The on-going management fees are rather high too, at more than double the Wave development(more snouts in the trough?). The quote people have been given to furnish a villa to make it suitable for rental is a rather shocking 40,000 rials! That's US$100k to furnish a rental apartment!

The many, many photos I've been sent of a recent inspection by a purchaser show the type of poor completion standard achieved to date (and still late). Its shocking. Especially when you remember this is for a semi-detached 'villa' that cost over $1.4 million dollars. Pools unfenced from huge cliffs. Cracked walls badly covered over. Cheap plastic doors. Minimal landscaping. Botched cupboard installations, missing skylights, mismatched and cheap tiling, ... IE, general Gulf spec built to exacting 'Indian labourer standard'.

Quote: "Landscaping to include established plantings befitting a multi-million dollar 5 star resort - not "dead twigs" and "1 dying palm tree"

You probably are living in a classic example of such standards as you read this, if you live in the GCC. Shoddy electrics and plumbing built by people with little experience of either, roofs that leak when it rains, bodges and poor quality workmanship everywhere. But then you or your landlord didn't just buy the property for huge money at promised international prestige specification and luxury finish, hmmm?

Photo: The original marketing pitch for BAJR


Times are hard, and these days people willing to pay for far flung 5 star developments with expensive running costs are hard to find. There are plenty of places in the world where one can spend a cool $million ++ and get a GREAT place to live and/or vacation. There is a lot of competition. As a result, developments with problems building things to standard, furniture rip offs, unprofessional management and non-communication, situated in a country in the scary Middle East where it is too f**kin hot to sit outside 4 months of the year are clearly in need of upping their game.

Not that such problems are stopping the typical PR crap being pumped out to the media by BAJR management. See Zawya press release.

26 October 2009
MUSCAT -- The prestigious Barr Al Jissah luxury residential development project is nearly complete and soon 71 luxury townhouses and villas will be handed over to their new owners. This marks the successful launch of Oman's first integrated tourism complex (ITC) project. This was revealed here yesterday at press conference addressed by Ziyad al Zubair, Director, The Zubair CorporationThe Zubair Corporation, Jose Lora, CEO, Juthoor Real Estate, and Arbind K Shrestha, General Manager, Shangri-La Hotel, Resort.

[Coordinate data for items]

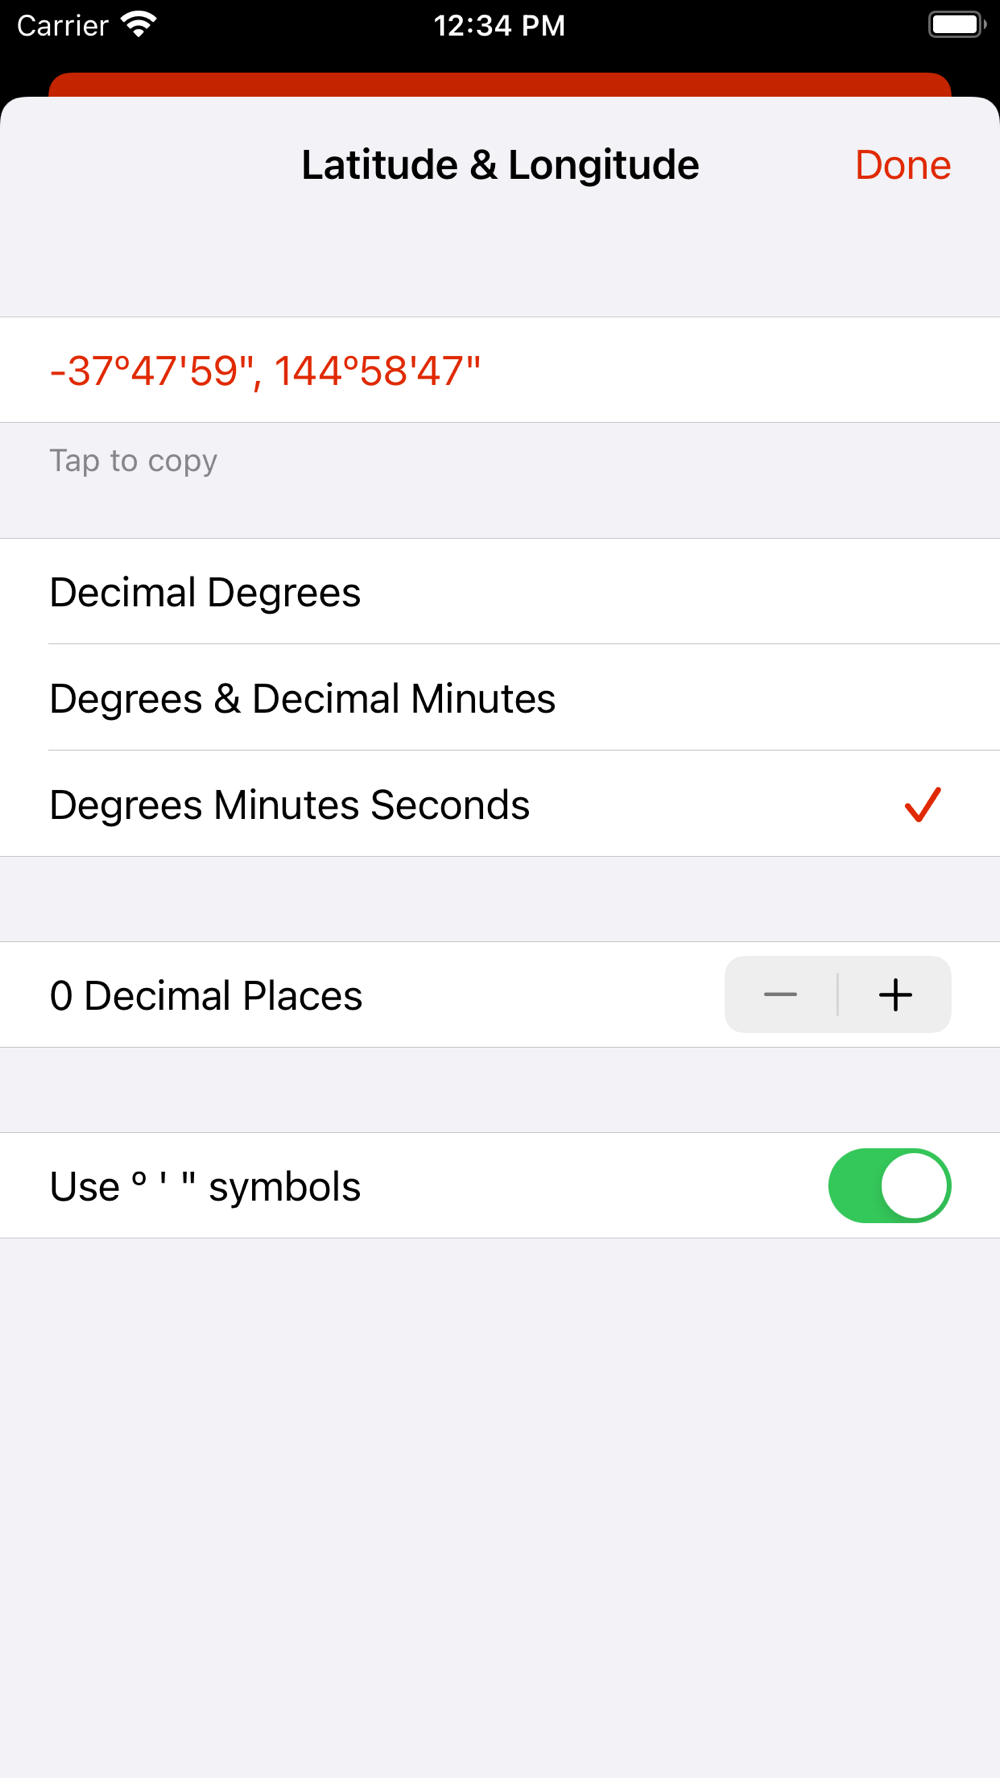Click the "0 Decimal Places" label
Image resolution: width=1000 pixels, height=1778 pixels.
206,996
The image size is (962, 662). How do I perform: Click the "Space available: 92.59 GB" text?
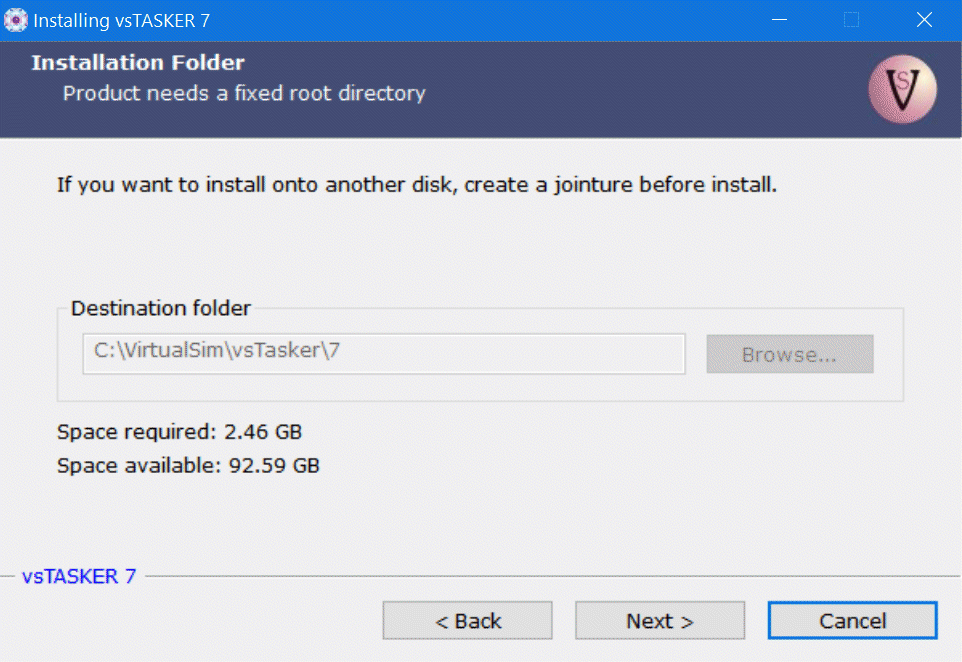[188, 465]

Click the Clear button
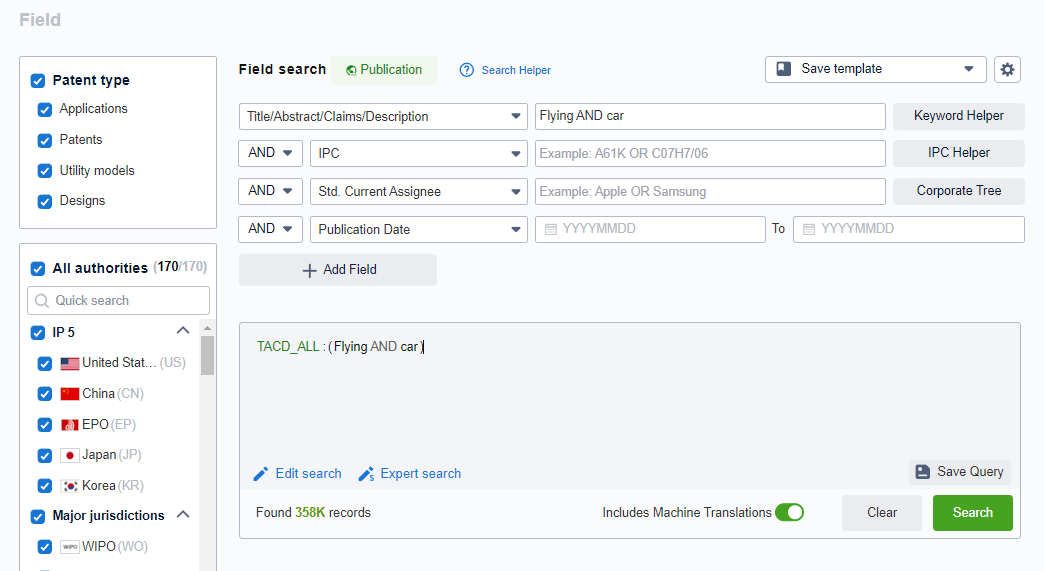pos(881,513)
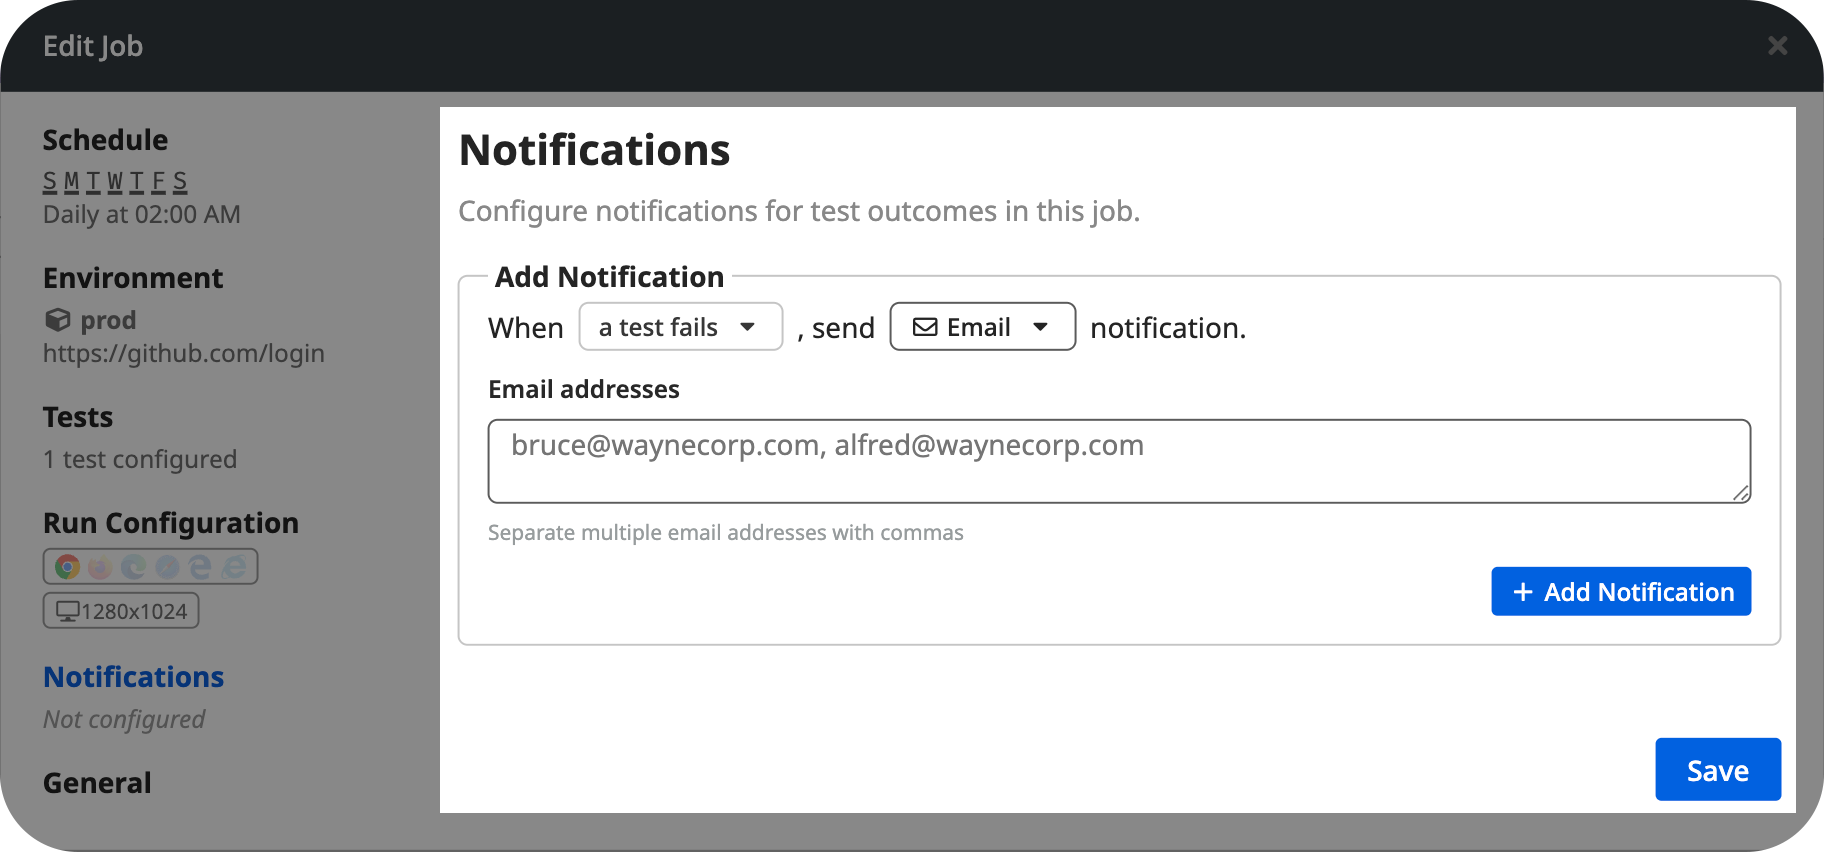Go to the Notifications section in the sidebar

133,677
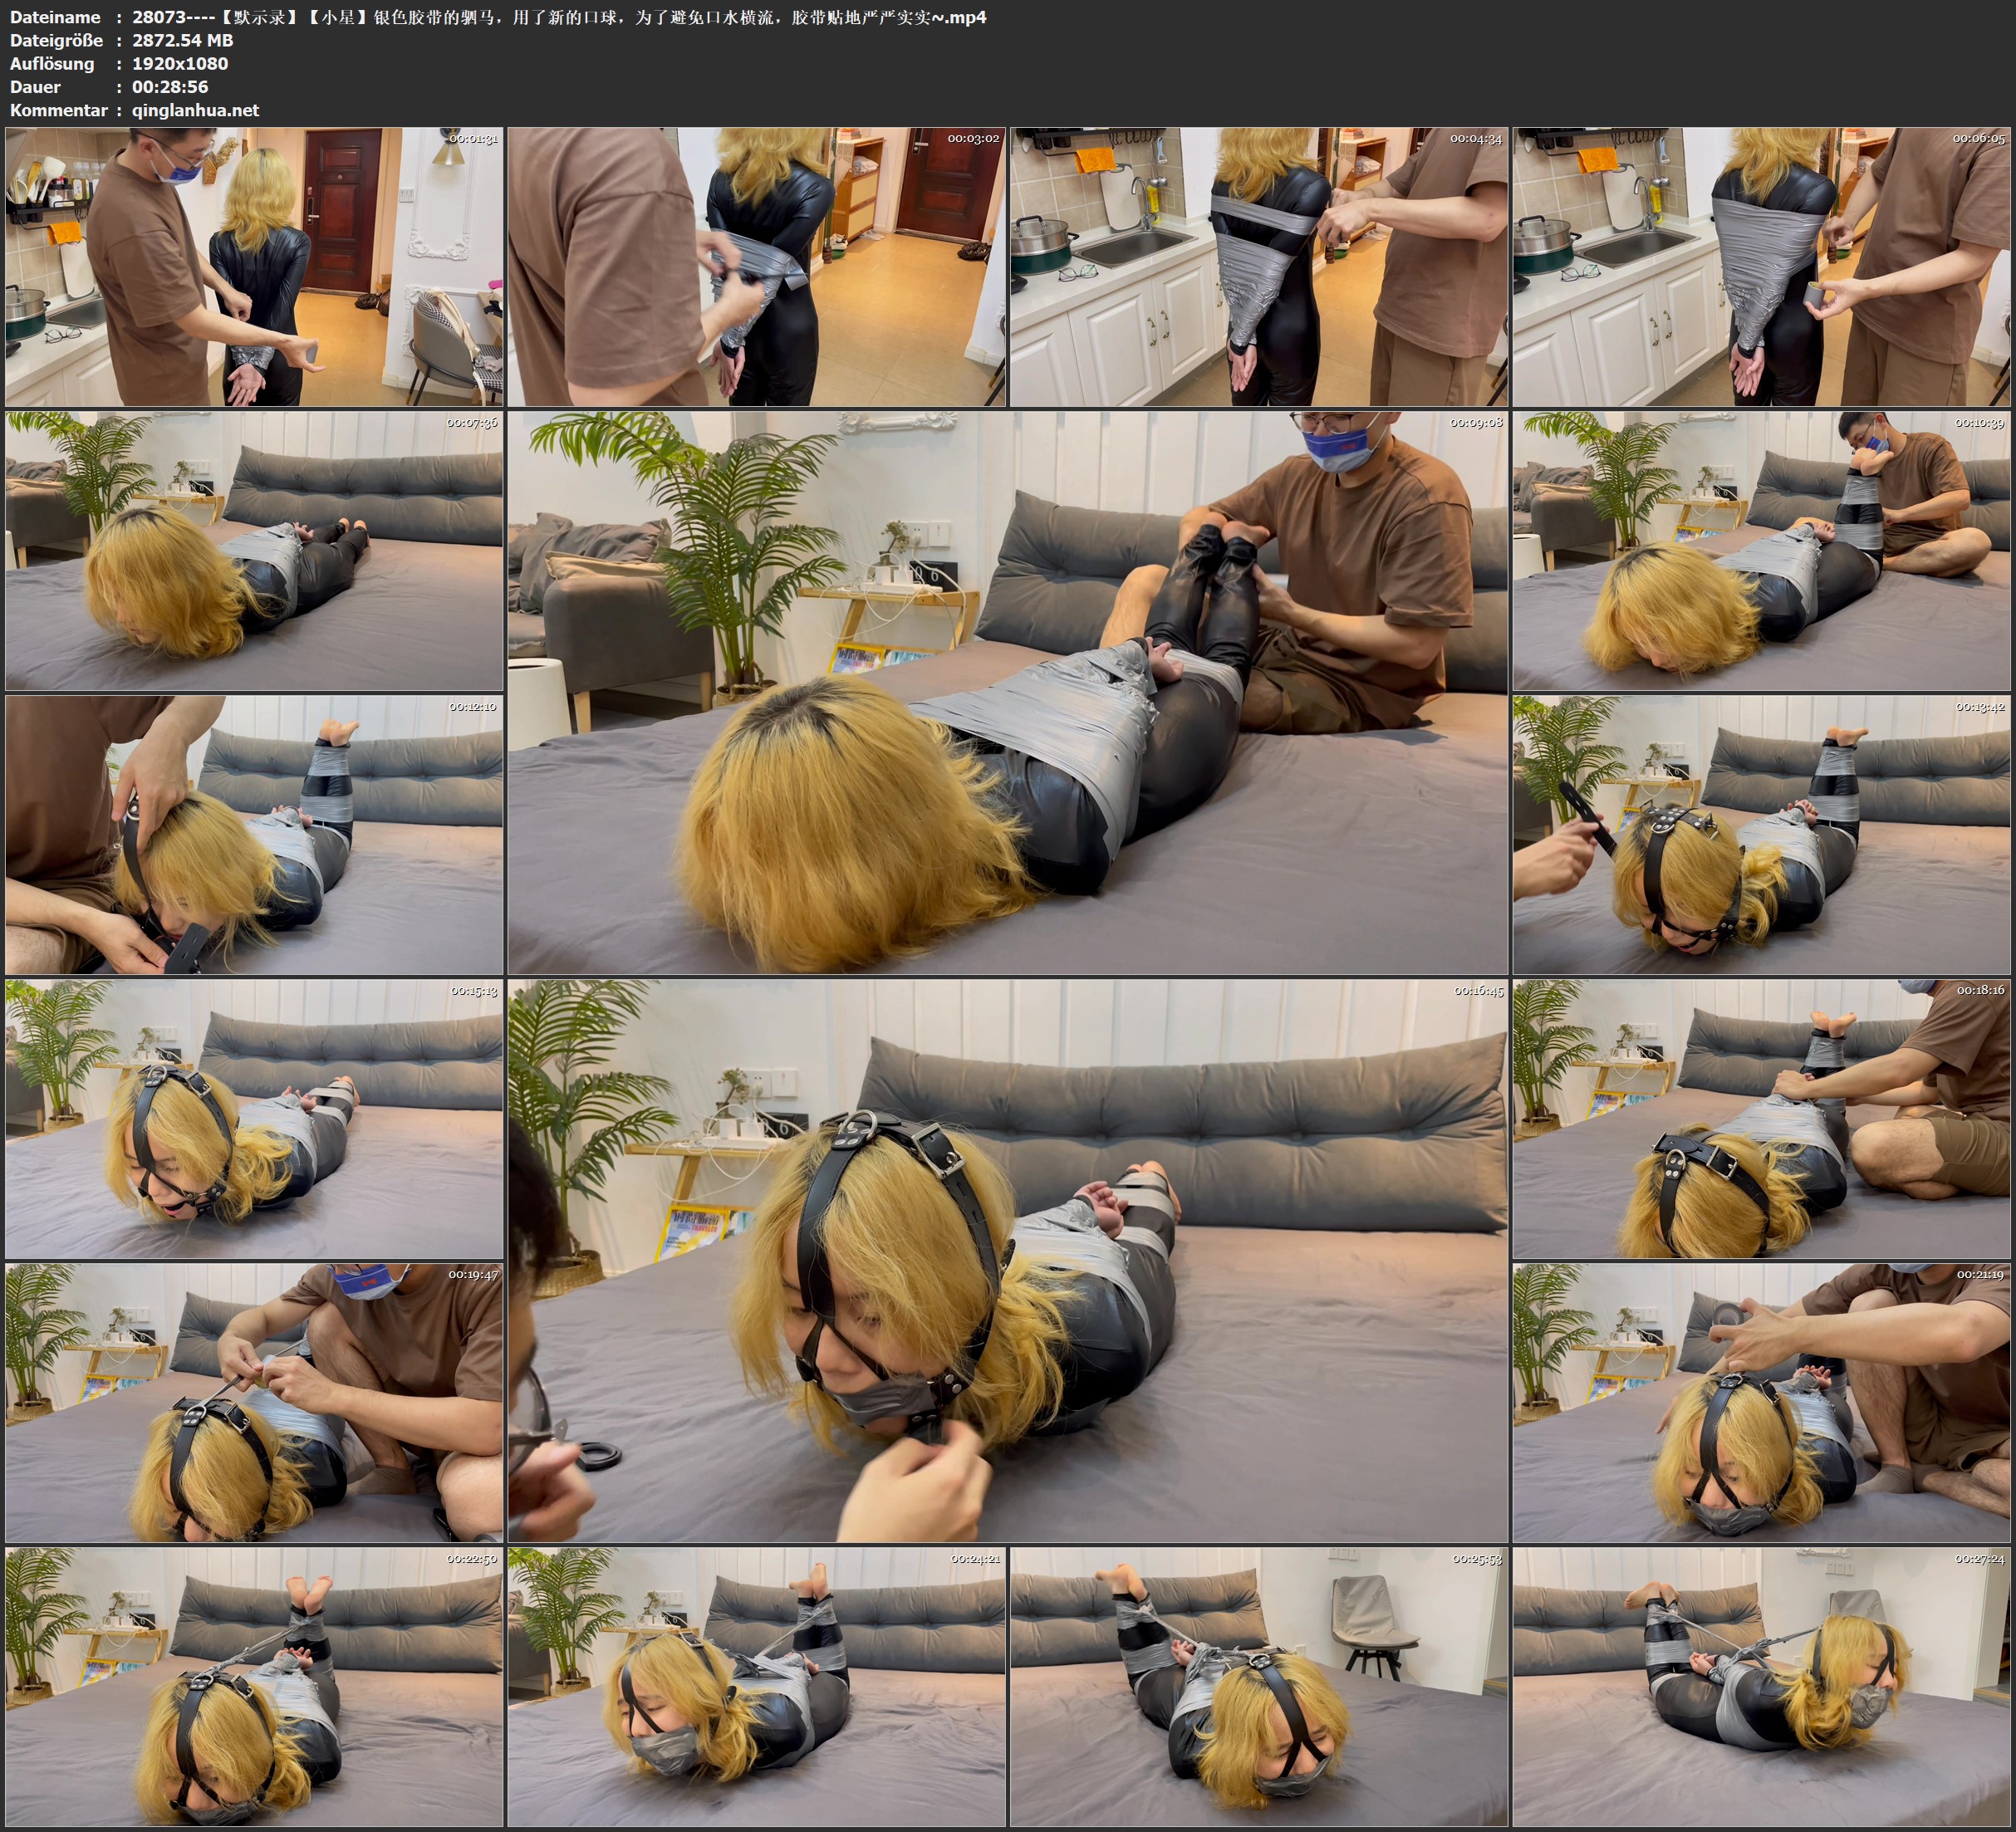Image resolution: width=2016 pixels, height=1832 pixels.
Task: Click the frame marked 00:06:05
Action: (1761, 266)
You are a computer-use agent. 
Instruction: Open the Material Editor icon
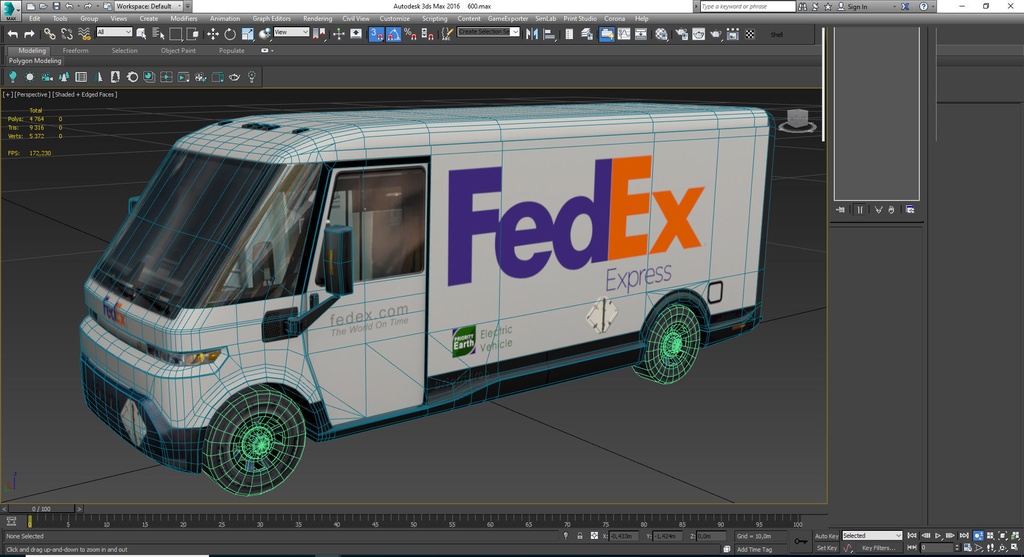click(660, 34)
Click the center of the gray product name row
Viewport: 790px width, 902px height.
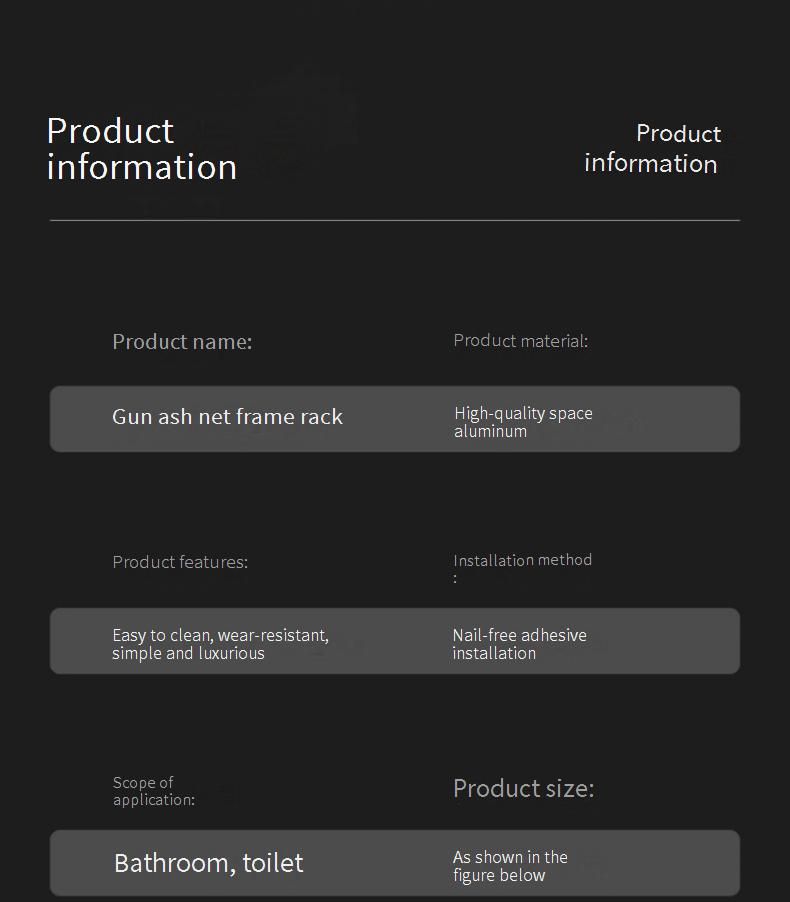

TASKS TO COMPLETE:
a) In the post about the Barr Al Jissah development, how many luxury townhouses and villas are said to be handed over soon to their new owners?
b) Pick up the post about the Barr Al Jissah development after its last sentence and continue writing it.

IN RESPONSE:
a) 71 luxury townhouses and villas.

b)
Speaking to the Oman Observer, Ziyad al Zubair said foreigners own about 50 per cent of the 71 houses while the remaining 50 per cent belong to citizens and residents of Oman. Arbind K Shrestha said the project has been completed in spite of difficult economic climate. The Barr Al Jissah Residence, comprising 71 luxury town houses and villas in a unique luxury real estate development, is one of the first ITC developments in Oman that offered real estate for sale to expatriates as well as Omani nationals. The development has three areas the Dusk Townhouse, Dawn Townhouse and Pearl Villa areas within the Shangri-La Hotel Resort and Spa offering breathtaking views of the Omani horizon.

And don't forget those breath taking views of electrical substations and air conditioning plants...

Or the fact that so far not a single villa has been handed over, despite being more than a year late. The reason the development has gone as far as it has is that the buildings all sold out well before the peak of the real estate bubble. Everyone got in way too deep to pull out by the time the crash happened - owners, Zubair, Shangri La.

For your entertainment, here's the latest email I was sent from the Owners group PAG to the developers. Talk about problems with customer satisfaction...

I suspect there's more to come on this story!

---------- Forwarded message ----------
From: DH
Date: Thu, Oct 29, 2009 at 2:16 PM
Subject: Fwd: Solution to Complete BAJ
To: "HAL" , "WD"
Cc: RO , RB

Below are my thoughts, as a purchaser, PAG rep and Developer in how to potentially address things going forward.

As discussed with H last night at length, I am happy to focus on the solutions and put the past nonsense behind us but this requires real engagement, solutions and action on longstanding, critical issues.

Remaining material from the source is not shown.